O dönemde lise ikiler olarak yaklaşık yirmi kişiydik. Hemen çalışmalara başladık ve elde ettiğimiz bilgileri ve yanlış uygulamaları yöneticilerimize bildirdik. Onlar da sağ olsunlar durumla ilgileneceklerini söylediler ve duyduğumuz kadarıyla söylediklerini de yaptılar. Bu olaydan birkaç gün sonra Osman ŞİMŞEK ve Nazmi PEKER adında iki ilahiyat öğrencisi abimiz (!) lise ikilerle ilgilenmek üzere çıkageldi. Dediklerine göre onları Kestanepazarı yöneticileri göndermişti, onların bu cemaatle hiçbir alakaları yoktu ve gözlemci sıfatıyla buradaydılar ve özellikle de bizimle ilgileneceklerdi. Bizi hemen iki guruba ayırdılar ve bir araya gelmememiz için ellerinden gelen her yolu denemeye başladılar. Artık akşamları kendi gurubumuzla çeşitli aktiviteler düzenliyor abimizin nezaretinde yurt içerisinde kendimize ait odalarda çok rahat bir hayat yaşıyorduk. Mücadele unutulmuş gibiydi, keyfimiz yerindeydi, nasıl olsa bizim yerimize yukarıya rapor veren bizden birileri aramızdaydı.

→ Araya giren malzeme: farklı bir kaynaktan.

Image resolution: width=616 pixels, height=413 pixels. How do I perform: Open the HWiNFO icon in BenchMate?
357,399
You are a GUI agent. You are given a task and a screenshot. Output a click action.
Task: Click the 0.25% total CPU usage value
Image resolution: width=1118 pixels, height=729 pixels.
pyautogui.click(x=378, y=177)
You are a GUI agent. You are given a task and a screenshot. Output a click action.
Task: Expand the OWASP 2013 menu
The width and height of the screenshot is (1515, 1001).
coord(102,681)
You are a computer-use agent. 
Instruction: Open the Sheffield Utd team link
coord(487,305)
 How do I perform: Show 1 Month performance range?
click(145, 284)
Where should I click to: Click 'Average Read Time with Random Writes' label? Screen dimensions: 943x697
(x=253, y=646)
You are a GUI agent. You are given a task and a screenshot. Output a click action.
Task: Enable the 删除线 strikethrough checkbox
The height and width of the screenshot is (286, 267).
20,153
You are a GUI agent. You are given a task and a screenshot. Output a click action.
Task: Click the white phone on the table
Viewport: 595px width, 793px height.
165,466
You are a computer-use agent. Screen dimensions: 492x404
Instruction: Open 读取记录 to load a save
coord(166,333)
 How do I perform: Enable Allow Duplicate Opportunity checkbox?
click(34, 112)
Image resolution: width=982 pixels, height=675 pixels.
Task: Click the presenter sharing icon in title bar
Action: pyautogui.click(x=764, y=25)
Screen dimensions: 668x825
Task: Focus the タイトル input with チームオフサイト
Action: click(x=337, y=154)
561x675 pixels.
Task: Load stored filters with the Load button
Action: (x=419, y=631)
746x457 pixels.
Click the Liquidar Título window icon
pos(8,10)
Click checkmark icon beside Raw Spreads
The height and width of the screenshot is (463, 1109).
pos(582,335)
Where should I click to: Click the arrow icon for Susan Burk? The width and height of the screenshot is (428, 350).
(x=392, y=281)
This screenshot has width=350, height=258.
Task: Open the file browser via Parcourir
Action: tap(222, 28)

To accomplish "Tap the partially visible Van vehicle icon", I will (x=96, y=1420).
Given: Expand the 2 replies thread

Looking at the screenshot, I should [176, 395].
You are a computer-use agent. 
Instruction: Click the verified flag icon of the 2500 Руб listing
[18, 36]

Bir ay kadar süren bu rüyadan uyanmamız ve bu şahısların da Feto’nun adamları olduğunu öğrenmemiz, bir akşam yurda gelen ve durumdan haberdar olmayan bir sanayici abimizin (!) “çok şanslısınız, size imreniyorum, Osman ŞİMŞEK ileride Hocaefendi’nin yerine geçecek adamdır” demesiyle gerçekleşti. O tarihten itibaren artık duramazdık. Hemen toparlanıp bu adamların iyice azıtarak yapmaya devam ettikleri tüm rezillikleri rapor etmeye ve dosyalamaya başladık.

Bizim bu tavrımız artık ipleri iyice koparmıştı. Bir an önce bizden kurtulmalıydılar. Çünkü onlara göre Kestanepazarı’nın adam olması için liselilerin toptan yurttan atılması gerekiyordu ve bunu yüzümüze karşı da söylemekten çekinmiyorlardı. Bunu başarma adına yaptıkları bir girişimi anlatayım yeri gelmişken. Feto ve hainlerinin Milli Görüş ile yıllardan beri yıldızlarının barışmadığını herkes bilir. Biz de bu durumu kullanarak hareket etmeye başladık sırf onları kışkırtma adına. Artık yurda giren tek gazete zaman gazetesi değildi ve hafta sonları sadece cemaatin yurtlarına gidilmiyor, fırsat bulundukça Milli Gençlik Vakfı da ziyaret ediliyor, Şevki YILMAZ kasetleri de dinleniyordu. Onlar da boş durmuyor ve bu durumu bizim aleyhimize çevirmenin yollarını arıyordu. 94 yılı yılbaşı gecesi MGV İzmir de Fetih Şöleni düzenliyordu. Ortaokul yıllarında onların yurtlarında kalmış fakat hafız olduğu için Kestanepazarı’na alınmış bir lise son sınıf arkadaşımız! lise son sınıfları kışkırttı ve hep beraber yurttan izinsiz ve biraz da isyan edercesine Şölen’e katılmak üzere yurttan çıktılar. Ertesi sabah yurttan atıldıklarına dair bir bir belgeyi önlerinde gören arkadaşlarımız hemen durumu yukarıya bildirdiler. Yöneticilerimiz de duruma el koyup son sınıfların yurtta kalmalarını sağladılar fakat kışkırtmayı yapan arkadaş belgeyi alır almaz hemen yurdu terk etti ve ne gariptir onların yurtlarından birine gidip yerleşti. Kripto lafını ilk o zaman duymuştum.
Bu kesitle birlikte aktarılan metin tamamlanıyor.